--- begin EXCERPTED DATA ---

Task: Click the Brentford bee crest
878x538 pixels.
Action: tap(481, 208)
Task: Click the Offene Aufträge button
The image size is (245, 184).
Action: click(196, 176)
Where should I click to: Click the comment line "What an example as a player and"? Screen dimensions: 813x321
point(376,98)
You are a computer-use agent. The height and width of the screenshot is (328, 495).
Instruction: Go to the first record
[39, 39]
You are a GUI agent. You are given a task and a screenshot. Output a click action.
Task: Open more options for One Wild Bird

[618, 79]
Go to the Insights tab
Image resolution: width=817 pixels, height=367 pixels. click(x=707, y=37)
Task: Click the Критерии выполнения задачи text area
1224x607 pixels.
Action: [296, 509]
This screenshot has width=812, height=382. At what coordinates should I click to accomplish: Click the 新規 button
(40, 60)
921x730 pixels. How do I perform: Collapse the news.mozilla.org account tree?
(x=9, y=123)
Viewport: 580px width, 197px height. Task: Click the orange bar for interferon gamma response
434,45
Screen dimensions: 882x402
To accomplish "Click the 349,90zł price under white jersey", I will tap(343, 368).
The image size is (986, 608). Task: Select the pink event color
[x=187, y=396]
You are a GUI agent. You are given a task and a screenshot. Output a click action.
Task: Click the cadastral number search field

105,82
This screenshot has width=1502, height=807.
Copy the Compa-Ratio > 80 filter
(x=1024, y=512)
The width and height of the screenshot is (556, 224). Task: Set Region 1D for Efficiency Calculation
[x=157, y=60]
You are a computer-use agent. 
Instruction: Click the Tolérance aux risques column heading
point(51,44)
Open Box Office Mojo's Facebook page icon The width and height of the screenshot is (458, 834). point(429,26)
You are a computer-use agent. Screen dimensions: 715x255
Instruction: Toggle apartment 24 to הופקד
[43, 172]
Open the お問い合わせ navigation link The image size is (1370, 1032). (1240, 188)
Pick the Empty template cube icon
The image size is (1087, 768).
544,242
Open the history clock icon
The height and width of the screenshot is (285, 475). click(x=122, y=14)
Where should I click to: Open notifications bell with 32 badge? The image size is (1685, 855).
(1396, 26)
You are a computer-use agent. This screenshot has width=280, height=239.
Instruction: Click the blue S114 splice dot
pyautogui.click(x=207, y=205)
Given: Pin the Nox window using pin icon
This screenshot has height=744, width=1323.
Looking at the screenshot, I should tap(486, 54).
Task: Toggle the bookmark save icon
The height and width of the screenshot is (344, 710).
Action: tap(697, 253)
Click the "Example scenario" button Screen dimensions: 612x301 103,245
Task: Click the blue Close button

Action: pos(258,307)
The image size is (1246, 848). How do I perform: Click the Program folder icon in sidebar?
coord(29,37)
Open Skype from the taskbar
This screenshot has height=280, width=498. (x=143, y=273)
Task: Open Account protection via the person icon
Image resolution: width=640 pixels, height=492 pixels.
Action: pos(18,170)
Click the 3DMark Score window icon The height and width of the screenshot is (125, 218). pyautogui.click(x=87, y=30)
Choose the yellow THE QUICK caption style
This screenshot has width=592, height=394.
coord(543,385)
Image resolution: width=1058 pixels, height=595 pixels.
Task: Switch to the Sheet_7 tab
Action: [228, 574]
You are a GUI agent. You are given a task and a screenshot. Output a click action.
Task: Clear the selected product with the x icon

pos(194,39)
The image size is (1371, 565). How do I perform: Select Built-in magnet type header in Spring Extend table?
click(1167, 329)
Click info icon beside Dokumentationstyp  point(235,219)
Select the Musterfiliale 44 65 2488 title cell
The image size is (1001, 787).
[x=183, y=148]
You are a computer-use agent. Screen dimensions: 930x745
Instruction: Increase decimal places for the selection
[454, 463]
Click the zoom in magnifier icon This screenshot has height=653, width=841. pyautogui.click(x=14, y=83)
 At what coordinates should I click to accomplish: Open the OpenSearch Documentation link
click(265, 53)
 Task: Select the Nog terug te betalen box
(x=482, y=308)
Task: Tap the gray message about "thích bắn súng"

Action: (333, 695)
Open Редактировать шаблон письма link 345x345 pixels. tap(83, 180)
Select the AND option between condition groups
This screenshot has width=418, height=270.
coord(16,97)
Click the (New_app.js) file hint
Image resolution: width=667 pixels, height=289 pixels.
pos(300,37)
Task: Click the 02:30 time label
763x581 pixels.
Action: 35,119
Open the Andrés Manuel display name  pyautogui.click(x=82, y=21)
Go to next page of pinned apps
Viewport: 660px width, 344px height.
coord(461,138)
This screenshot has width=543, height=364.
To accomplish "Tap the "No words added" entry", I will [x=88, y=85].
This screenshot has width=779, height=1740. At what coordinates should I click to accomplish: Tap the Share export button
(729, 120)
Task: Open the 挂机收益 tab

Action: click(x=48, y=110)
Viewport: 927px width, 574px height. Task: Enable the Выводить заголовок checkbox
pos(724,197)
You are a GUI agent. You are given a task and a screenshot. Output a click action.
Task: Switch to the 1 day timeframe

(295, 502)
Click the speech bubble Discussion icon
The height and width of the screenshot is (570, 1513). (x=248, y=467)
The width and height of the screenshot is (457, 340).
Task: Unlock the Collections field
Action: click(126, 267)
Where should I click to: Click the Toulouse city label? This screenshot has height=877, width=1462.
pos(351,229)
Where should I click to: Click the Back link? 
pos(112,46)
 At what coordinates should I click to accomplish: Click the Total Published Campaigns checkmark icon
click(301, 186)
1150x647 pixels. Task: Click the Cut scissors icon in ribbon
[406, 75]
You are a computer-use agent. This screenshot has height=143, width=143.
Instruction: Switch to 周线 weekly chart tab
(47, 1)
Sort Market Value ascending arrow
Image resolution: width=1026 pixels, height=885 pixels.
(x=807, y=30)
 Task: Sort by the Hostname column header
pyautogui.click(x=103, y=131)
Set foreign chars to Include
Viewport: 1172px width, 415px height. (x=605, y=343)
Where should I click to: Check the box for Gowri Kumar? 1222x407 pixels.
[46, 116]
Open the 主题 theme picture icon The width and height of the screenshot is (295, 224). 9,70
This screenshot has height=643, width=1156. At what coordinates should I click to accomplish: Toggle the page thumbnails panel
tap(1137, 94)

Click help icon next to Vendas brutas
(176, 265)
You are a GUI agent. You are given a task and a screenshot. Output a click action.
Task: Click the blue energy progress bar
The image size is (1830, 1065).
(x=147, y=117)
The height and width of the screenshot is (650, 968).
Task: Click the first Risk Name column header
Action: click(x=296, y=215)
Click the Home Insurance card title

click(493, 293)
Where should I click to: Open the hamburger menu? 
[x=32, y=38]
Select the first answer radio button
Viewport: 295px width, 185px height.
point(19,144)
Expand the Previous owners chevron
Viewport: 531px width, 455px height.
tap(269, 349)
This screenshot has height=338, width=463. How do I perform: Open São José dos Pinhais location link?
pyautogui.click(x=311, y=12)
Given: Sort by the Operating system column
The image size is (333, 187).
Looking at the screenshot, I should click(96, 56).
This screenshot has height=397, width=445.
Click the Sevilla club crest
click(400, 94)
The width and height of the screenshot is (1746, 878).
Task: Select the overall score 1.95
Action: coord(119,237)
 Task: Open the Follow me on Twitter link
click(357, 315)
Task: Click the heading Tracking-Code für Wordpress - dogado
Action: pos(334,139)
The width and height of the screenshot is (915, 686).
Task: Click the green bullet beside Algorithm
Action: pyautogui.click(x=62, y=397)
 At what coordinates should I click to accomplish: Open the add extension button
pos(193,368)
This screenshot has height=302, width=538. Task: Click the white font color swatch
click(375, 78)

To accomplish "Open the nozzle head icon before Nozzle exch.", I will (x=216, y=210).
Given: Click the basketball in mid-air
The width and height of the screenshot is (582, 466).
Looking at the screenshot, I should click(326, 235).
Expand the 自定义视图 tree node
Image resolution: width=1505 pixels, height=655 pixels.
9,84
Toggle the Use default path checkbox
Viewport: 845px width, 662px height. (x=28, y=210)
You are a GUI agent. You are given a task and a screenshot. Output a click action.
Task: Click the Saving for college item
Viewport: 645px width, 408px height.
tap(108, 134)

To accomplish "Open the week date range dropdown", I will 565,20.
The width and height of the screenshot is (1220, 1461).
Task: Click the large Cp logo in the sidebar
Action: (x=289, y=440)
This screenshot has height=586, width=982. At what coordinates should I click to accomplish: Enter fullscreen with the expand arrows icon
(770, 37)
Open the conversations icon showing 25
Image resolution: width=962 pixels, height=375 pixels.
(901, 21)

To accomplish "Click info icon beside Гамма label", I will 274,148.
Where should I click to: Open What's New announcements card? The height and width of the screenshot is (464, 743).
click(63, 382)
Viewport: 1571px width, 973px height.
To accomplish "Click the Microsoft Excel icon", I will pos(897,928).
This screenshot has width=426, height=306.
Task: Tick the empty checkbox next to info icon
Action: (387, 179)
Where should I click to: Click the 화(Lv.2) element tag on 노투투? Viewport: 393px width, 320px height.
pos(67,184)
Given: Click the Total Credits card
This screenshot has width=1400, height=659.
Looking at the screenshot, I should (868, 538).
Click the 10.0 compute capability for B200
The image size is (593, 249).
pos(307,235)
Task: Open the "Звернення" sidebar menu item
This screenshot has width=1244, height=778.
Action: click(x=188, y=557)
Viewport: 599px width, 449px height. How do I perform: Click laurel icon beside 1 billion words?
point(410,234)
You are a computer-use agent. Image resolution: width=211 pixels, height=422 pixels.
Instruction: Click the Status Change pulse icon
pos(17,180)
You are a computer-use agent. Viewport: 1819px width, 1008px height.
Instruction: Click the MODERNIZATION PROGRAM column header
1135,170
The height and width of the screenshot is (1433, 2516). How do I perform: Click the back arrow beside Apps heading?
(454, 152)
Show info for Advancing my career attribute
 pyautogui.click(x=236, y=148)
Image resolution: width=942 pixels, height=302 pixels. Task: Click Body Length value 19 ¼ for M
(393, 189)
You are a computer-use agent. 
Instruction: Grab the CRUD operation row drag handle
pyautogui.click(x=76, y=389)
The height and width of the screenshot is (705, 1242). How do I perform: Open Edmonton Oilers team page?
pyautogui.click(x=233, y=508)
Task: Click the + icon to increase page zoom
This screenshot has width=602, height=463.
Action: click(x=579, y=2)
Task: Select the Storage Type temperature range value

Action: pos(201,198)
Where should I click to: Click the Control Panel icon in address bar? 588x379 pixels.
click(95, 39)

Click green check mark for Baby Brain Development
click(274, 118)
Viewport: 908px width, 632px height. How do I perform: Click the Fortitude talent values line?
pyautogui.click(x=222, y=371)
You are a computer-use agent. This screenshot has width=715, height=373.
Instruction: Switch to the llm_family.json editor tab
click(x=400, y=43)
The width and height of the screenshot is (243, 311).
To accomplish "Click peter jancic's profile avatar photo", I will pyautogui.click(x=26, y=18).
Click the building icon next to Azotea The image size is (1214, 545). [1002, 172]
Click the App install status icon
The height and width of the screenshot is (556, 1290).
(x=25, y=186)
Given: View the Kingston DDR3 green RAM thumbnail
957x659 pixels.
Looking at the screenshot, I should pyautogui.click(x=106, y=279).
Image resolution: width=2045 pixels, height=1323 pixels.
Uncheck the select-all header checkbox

--- end EXCERPTED DATA ---

WHAT IS NEEDED =
Reproduce the lines without any change, starting at the line that contains "Open Редактировать шаблон" and stopping after the line that contains "will [x=88, y=85].".

ANSWER TO THE EXERCISE =
Open Редактировать шаблон письма link 345x345 pixels. tap(83, 180)
Select the AND option between condition groups
This screenshot has width=418, height=270.
coord(16,97)
Click the (New_app.js) file hint
Image resolution: width=667 pixels, height=289 pixels.
pos(300,37)
Task: Click the 02:30 time label
763x581 pixels.
Action: 35,119
Open the Andrés Manuel display name  pyautogui.click(x=82, y=21)
Go to next page of pinned apps
Viewport: 660px width, 344px height.
coord(461,138)
This screenshot has width=543, height=364.
To accomplish "Tap the "No words added" entry", I will [x=88, y=85].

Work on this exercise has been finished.